Gdybym była PKP albo Ministrem Transportu popełniłabym seppuku. Chociaż może i nie, bo to zakłada jakiś honor.
Geje
Umowa, którą podpisałam w nowej pracy ma ponad pięćdziesiąt stron i omawia między innymi jak mam używać krzesła i ekranu komputera oraz minimalną ilość wyjść na siku. Wszystko opisane jest tak szczegółowo i przewidziane tak roztropnie, że zadziwił mnie brak planu ewakuacji na wypadek apokalipsy zombie. Jest za to klauzula dotycząca urlopu w przypadku gdy moja lesbijska partnerka urodzi dziecko.
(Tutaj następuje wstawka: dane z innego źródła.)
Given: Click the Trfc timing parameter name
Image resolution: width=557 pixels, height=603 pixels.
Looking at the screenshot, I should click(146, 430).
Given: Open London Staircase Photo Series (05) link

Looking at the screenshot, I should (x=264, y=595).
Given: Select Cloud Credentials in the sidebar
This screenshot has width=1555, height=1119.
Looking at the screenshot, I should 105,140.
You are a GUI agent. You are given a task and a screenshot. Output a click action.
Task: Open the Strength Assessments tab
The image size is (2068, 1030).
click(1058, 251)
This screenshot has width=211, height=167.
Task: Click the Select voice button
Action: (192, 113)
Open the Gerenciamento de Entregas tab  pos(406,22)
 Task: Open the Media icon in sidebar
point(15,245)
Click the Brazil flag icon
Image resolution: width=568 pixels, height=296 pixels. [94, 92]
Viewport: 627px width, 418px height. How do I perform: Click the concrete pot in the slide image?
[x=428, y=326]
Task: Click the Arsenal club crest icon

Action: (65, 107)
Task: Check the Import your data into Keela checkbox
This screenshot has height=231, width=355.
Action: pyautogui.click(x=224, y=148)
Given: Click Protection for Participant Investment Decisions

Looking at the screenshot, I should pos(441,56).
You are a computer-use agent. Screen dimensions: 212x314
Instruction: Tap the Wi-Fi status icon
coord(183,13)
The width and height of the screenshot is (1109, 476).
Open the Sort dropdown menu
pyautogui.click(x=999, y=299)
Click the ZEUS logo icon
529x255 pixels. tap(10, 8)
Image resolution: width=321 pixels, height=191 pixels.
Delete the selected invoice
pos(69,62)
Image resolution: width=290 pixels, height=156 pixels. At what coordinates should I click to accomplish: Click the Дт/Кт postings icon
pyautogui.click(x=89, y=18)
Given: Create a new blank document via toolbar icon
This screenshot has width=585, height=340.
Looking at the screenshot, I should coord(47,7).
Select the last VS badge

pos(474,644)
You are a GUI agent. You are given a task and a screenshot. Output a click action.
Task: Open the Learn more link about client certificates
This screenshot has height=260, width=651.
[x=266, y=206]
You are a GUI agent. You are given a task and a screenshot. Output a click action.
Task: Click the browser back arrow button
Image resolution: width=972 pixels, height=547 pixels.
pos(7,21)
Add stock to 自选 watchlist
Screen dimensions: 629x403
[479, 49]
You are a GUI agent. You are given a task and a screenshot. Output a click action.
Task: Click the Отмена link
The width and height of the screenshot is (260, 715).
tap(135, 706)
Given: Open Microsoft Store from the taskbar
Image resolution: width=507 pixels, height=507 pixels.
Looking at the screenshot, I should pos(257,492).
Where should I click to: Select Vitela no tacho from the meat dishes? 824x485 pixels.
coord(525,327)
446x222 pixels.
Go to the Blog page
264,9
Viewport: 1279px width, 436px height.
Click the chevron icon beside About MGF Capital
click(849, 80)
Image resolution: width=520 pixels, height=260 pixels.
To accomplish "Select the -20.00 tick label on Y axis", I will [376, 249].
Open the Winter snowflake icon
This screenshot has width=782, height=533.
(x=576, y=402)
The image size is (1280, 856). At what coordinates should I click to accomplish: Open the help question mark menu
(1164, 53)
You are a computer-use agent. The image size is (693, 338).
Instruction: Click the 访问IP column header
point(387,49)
Nigdy nie byłam aktywistką. Nie mam znowy tak strasznie bardzo liberalnych poglądów. Moje podejście do życia można opisać tytułem filmu o Bondzie – 'Żyj i pozwól umrzeć’ (swoją drogą niezły film, fajne baseny z rekinami). Nie potrafię jednak zrozumieć, dlaczego osoby obrażające gejów, lesbijki i osoby transseksualne lub publicznie się z nich naśmiewające są wciąż akceptowane w życiu politycznym lub mają posadki na uczelniach. Bo można się nie zgadzać. Można twierdzić, że nie powinno się mówić o homoseksualizme na lekcjach w szkołach (osobiście się nie zgadzam, ale każdy może mieć opinię). Można uważać, że to niewłaściwe, grzeszne, nieładne. Ale jak można robić z tego polityczno-religijną szopkę, tego nie rozumiem. I strasznie boję się, że moje dzieci (być może któreś z nich homoseksualne?!) byłyby wystawione na takie wpływy.
A tak poza tym to owszem, tęsknię za Gdańskiem.
Tyle o mnie. Dlaczego Wy nie chcielibyście zostawić Polski? Albo dlaczego nie wracacie?
PS Jutro odpocznę, przestanę stresować się gender i innymi gejami i zrobię zdjęcia ciuszków jak człowiek.